Ecologie : quels changements attendre d’une pratique de méditation de pleine conscience ?



Au regard des enjeux environnementaux actuels et face au constat que les réactions individuelles, sociales et politiques tardent à venir, il semble urgent d’élargir les champs de recherche sur les leviers de prise de conscience et d’action.


Un champ de recherche est en train de se développer pour évaluer la pertinence et l’efficacité d’autres approches pour favoriser une relation au vivant plus profonde et consciente en passant par le sensible, l’esthétique, l’intime.

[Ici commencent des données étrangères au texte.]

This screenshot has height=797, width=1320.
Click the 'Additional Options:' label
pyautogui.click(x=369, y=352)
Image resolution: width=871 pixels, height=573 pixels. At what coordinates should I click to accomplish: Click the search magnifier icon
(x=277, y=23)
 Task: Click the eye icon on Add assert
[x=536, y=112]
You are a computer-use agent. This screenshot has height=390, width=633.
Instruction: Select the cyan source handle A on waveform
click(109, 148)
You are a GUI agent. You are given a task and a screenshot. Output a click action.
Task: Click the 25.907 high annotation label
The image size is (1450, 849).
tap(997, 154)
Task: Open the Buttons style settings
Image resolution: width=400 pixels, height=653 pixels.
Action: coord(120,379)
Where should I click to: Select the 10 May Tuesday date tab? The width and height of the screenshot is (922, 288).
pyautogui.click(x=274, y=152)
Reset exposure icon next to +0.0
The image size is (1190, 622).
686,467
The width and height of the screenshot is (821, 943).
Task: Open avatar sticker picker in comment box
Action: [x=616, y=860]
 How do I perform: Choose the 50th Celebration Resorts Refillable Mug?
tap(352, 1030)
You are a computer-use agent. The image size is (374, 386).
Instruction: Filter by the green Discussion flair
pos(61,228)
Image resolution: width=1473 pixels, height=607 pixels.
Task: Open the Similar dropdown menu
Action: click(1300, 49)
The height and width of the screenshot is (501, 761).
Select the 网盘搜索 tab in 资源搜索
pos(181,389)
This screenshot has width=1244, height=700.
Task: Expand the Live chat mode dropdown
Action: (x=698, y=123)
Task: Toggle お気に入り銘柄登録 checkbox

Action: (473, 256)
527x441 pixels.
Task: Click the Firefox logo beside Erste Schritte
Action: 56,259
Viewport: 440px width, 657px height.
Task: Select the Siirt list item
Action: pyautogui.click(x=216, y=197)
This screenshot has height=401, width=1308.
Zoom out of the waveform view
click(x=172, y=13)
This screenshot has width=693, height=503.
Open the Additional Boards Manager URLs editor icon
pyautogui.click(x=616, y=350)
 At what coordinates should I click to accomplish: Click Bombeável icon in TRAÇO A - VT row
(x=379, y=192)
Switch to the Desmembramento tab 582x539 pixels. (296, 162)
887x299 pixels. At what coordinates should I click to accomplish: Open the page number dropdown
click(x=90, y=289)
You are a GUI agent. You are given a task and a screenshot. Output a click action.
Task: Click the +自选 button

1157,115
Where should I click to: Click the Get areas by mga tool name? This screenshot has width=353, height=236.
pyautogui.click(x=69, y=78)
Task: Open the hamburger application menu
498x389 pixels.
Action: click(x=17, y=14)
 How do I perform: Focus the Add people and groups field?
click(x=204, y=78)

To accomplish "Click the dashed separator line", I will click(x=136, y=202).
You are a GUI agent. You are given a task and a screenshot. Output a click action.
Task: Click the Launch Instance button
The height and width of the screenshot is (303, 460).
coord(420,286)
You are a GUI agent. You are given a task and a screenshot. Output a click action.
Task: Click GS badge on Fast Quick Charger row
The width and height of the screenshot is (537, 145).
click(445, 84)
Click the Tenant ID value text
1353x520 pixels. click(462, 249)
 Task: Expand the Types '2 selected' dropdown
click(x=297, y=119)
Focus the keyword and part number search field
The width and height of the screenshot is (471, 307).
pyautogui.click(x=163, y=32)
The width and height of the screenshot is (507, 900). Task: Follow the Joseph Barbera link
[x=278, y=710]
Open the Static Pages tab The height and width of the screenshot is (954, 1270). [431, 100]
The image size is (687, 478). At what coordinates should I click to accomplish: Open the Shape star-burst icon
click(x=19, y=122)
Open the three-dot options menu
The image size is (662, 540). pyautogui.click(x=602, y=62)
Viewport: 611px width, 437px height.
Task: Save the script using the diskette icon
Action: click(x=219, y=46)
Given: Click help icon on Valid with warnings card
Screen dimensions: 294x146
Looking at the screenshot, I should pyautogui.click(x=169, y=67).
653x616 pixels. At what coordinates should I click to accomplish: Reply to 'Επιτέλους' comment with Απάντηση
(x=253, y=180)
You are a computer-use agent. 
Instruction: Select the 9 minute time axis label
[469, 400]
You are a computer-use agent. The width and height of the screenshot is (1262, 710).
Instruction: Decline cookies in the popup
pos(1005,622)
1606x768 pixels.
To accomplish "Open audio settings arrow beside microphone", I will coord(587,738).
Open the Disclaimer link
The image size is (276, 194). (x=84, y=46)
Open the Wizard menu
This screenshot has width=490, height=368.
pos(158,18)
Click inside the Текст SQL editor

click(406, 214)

En tant que démarches de transformation importante, les pratiques spirituelles font partie de cet élan. Fischer et al. (2017) ont ainsi observé une augmentation de 1 712% en 10 ans[1] des publications scientifiques traitant du lien entre méditation pleine conscience et comportements vis-à-vis de l’environnement. La pleine conscience est une pratique de méditation laïque développée à partir de méthodes de méditation bouddhistes (Kabat‐Zinn, 2003). Celle-ci rencontre un vif succès, particulièrement aux Etats-Unis et est, de ce fait, très étudiée par les chercheurs.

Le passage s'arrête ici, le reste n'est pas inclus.